BRIEF 1 => In the passage about campaign fund-raising, by what factor did Mr. Hull outspend the narrator?

DOCUMENT TEXT =>

In many ways, I was luckier than most candidates in such circumstances. For whatever reason, at some point my campaign began to generate that mysterious, elusive quality of momentum, of buzz; it became fashionable among wealthy donors to promote my cause, and small donors around the state began sending checks through the Internet at a pace we had never anticipated. Ironically, my dark-horse status protected me from some of the more dangerous pitfalls of fund-raising: Most of the corporate PACs avoided me, and so I owed them nothing; the handful of PACs that did give, like the League of Conservation Voters, typically represented causes I believed in and had long fought for. Mr. Hull still ended up outspending me by a factor of six to one. But to his credit (although perhaps to his regret) he never ran a negative TV ad against me. My poll numbers stayed within shouting distance of his, and in the final weeks of the campaign, just as my own TV spots started running and my numbers began to surge, his campaign imploded when allegations surfaced that he’d had some ugly run-ins with an ex-wife.

So for me, at least, the lack of wealth or significant corporate support wasn’t a barrier to victory. Still, I can’t assume that the money chase didn’t alter me in some ways. Certainly it eliminated any sense of shame I once had in asking strangers for large sums of money. By the end of the campaign, the banter and small talk that had once accompanied my solicitation calls were eliminated. I cut to the chase and tried not to take no for an answer.

But I worry that there was also another change at work. Increasingly I found myself spending time with people of means — law firm partners and investment bankers, hedge fund managers and venture capitalists. As a rule, they were smart, interesting people, knowledgeable about public policy, liberal in their politics, expecting nothing more than a hearing of their opinions in exchange for their checks. But they reflected, almost uniformly, the perspectives of their class: the top 1 percent or so of the income scale that can afford to write a $2,000 check to a political candidate. They believed in the free market and an educational meritocracy; they found it hard to imagine that there might be any social ill that could not be cured by a high SAT score. They had no patience with protectionism, found unions troublesome, and were not particularly sympathetic to those whose lives were upended by the movements of global capital. Most were adamantly prochoice and antigun and were vaguely suspicious of deep religious sentiment.

DATA TO USE =>
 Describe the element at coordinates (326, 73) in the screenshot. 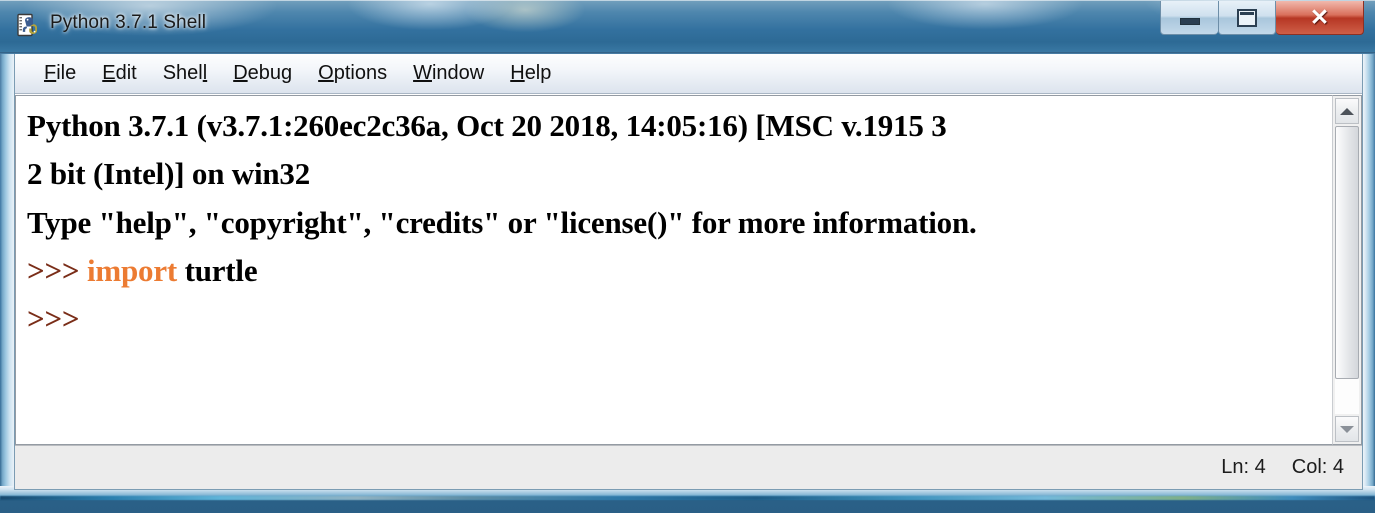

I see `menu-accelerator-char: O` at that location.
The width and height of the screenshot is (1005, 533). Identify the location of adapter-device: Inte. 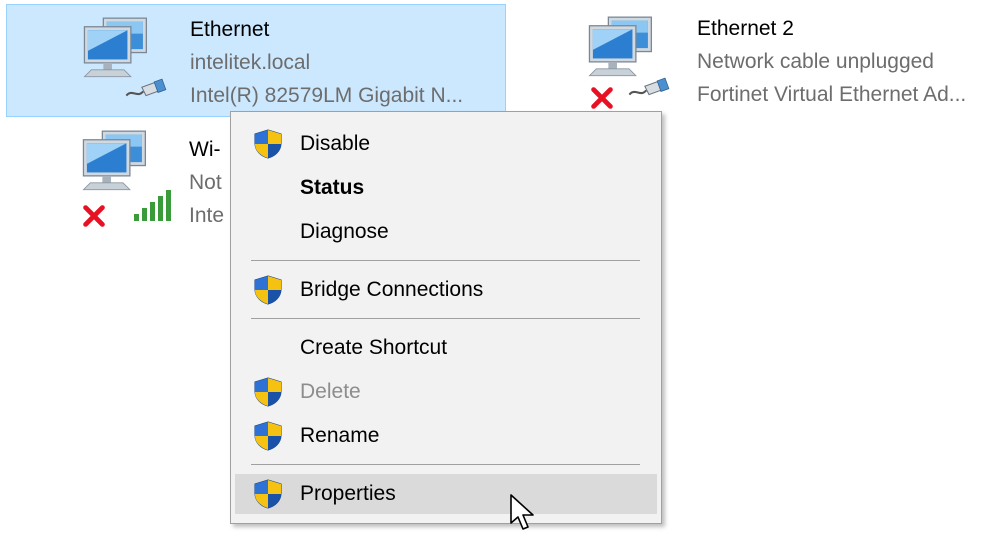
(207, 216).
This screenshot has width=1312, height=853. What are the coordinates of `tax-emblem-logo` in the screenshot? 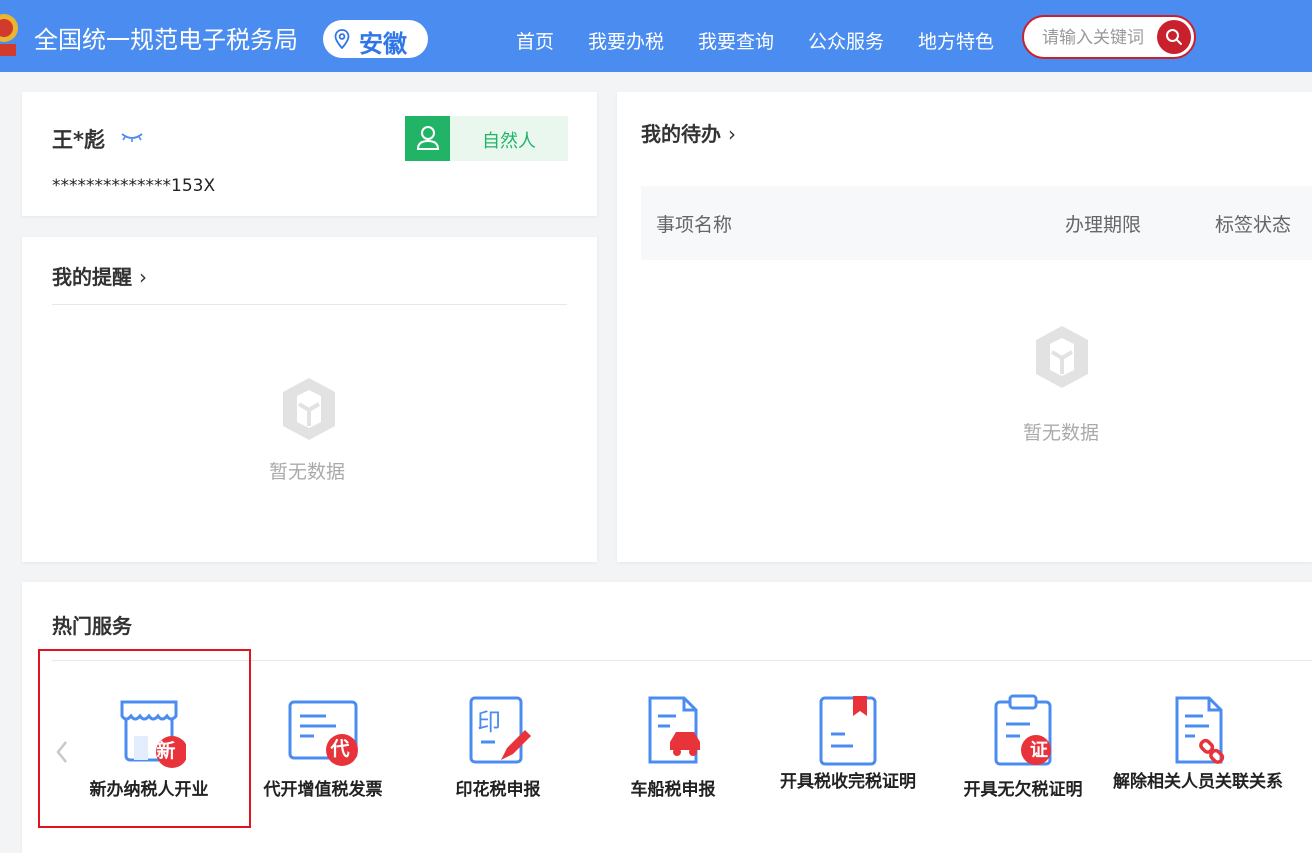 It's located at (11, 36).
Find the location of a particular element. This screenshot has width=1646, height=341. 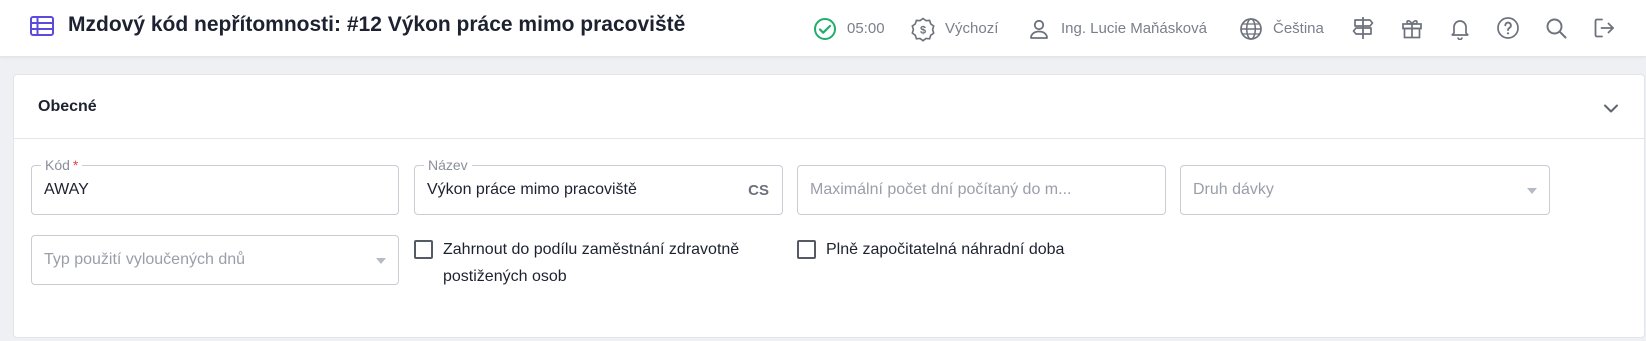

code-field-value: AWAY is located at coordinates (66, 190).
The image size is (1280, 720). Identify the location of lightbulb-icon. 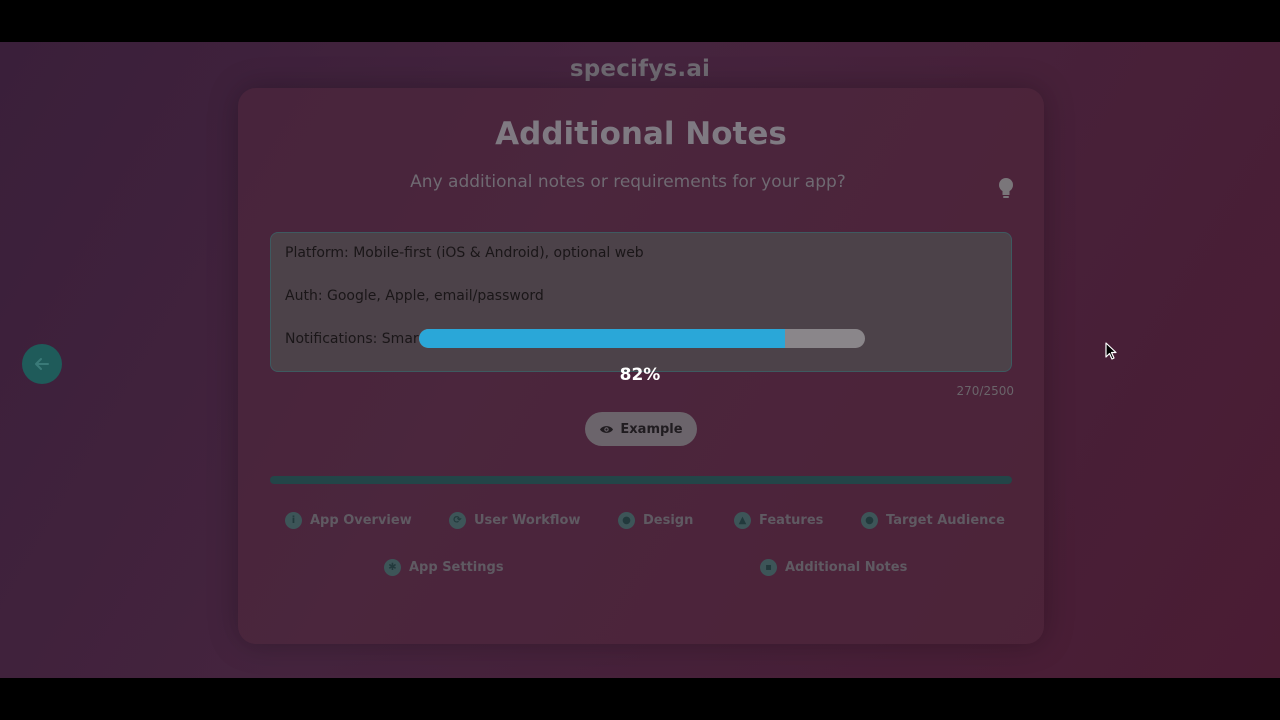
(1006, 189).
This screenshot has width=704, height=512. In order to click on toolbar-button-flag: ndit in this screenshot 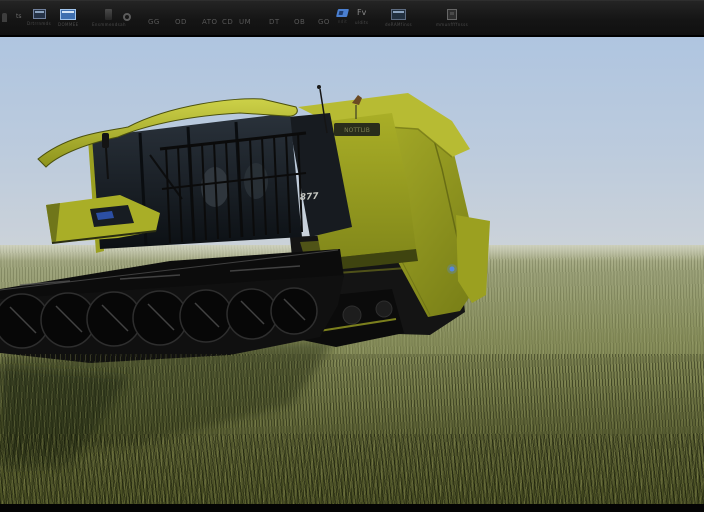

BRIEF 2 => Convert the rows, starting with the line containing "The image size" and going on through the end of the rows, into a JSON list of strings with one string per line. Leave out blank lines and the pictures.

EXERCISE RESULT 1 => Six to one.

EXERCISE RESULT 2 =>
[
  "The image size is (1280, 720). Identify the location of lightbulb-icon. ",
  "(1006, 189).",
  "This screenshot has width=704, height=512. In order to click on toolbar-button-flag: ndit in this screenshot "
]